Growth hormone-releasing peptide 6 prevents cutaneous hypertrophic scarring: early mechanistic data from a proteome study.

Hypertrophic scars (HTS) and keloids are forms of aberrant cutaneous healing with excessive extracellular matrix (ECM) deposition. Current therapies still fall short and cause undesired effects. We aimed to thoroughly evaluate the ability of growth hormone releasing peptide 6 (GHRP6) to both prevent and reverse cutaneous fibrosis and to acquire the earliest proteome data supporting GHRP6's acute impact on aesthetic wound healing. Two independent sets of experiments addressing prevention and reversion effects were conducted on the classic HTS model in rabbits. In the prevention approach, the wounds were assigned to topically receive GHRP6, triamcinolone acetonide (TA), or vehicle (1% sodium carboxy methylcellulose [CMC]) from day 1 to day 30 post-wounding. The reversion scheme was based on the infiltration of either GHRP6 or sterile saline in mature HTS for 4 consecutive weeks. The incidence and appearance of HTS were systematically monitored. The sub-epidermal fibrotic core area of HTS was ultrasonographically determined, and the scar elevation index was calculated on haematoxylin/eosin-stained, microscopic digitised images. Tissue samples were collected for proteomics after 1 hour of HTS induction and treatment with either GHRP6 or vehicle. GHRP6 prevented the onset of HTS without the untoward reactions induced by the first-line treatment triamcinolone acetonide (TA); however, it failed to significantly reverse mature HTS. The preliminary proteomic study suggests that the anti-fibrotic preventing effect exerted by GHRP6 depends on different pathways involved in lipid metabolism, cytoskeleton arrangements, epidermal cells' differentiation, and ECM dynamics. These results enlighten the potential success of GHRP6 as one of the incoming alternatives for HTS prevention.

Growth Hormone-Releasing Peptide 6 Enhances the Healing Process and Improves the Esthetic Outcome of the Wounds.
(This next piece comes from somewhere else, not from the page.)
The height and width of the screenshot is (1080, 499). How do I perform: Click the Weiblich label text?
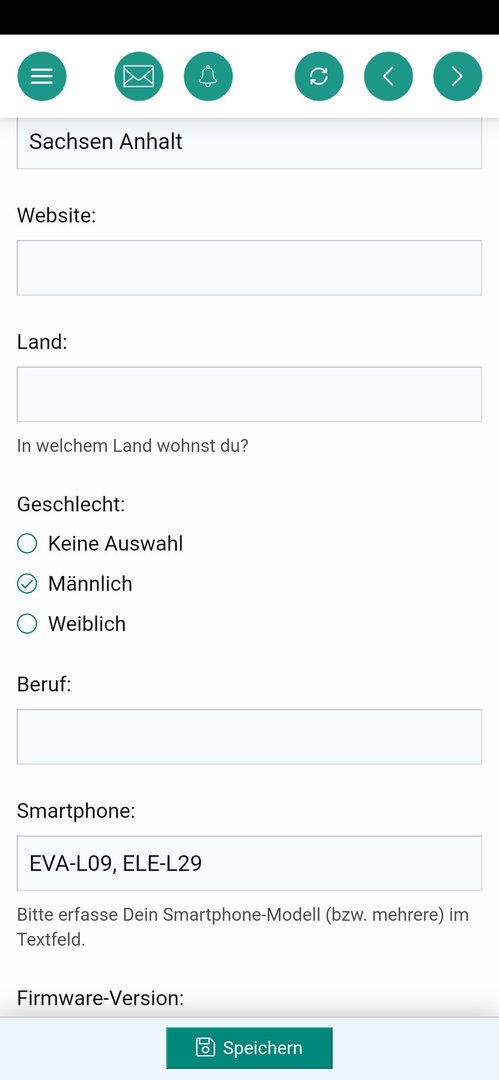point(87,624)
In addition to its cytoprotective effects, growth hormone-releasing peptide 6 (GHRP-6) proved to reduce liver fibrotic induration. CD36 as one of the GHRP-6 receptors appears abundantly represented in cutaneous wounds granulation tissue. The healing response in a scenario of CD36 agonistic stimulation had not been previously investigated. Excisional full-thickness wounds (6 mmØ) were created in the dorsum of Wistar rats and topically treated twice a day for 5 days. The universal model of rabbit's ears hypertrophic scars was implemented and the animals were treated daily for 30 days. Treatments for both species were based on a CMC jelly composition containing GHRP-6 400 µg/mL. Wounds response characterization included closure dynamic, RT-PCR transcriptional profile, histology, and histomorphometric procedures. The rats experiment indicated that GHRP-6 pharmacodynamics involves attenuation of immunoinflammatory mediators, their effector cells, and the reduction of the expression of fibrotic cytokines. Importantly, in the hypertrophic scars rabbit's model, GHRP-6 intervention dramatically reduced the onset of exuberant scars by activating PPARγ and reducing the expression of fibrogenic cytokines. GHRP-6 showed no effect on the reversion of consolidated lesions. This evidence supports the notion that CD36 is an active and pharmacologically approachable receptor to attenuate wound inflammation and accelerate its closure so as to improve wound esthetic.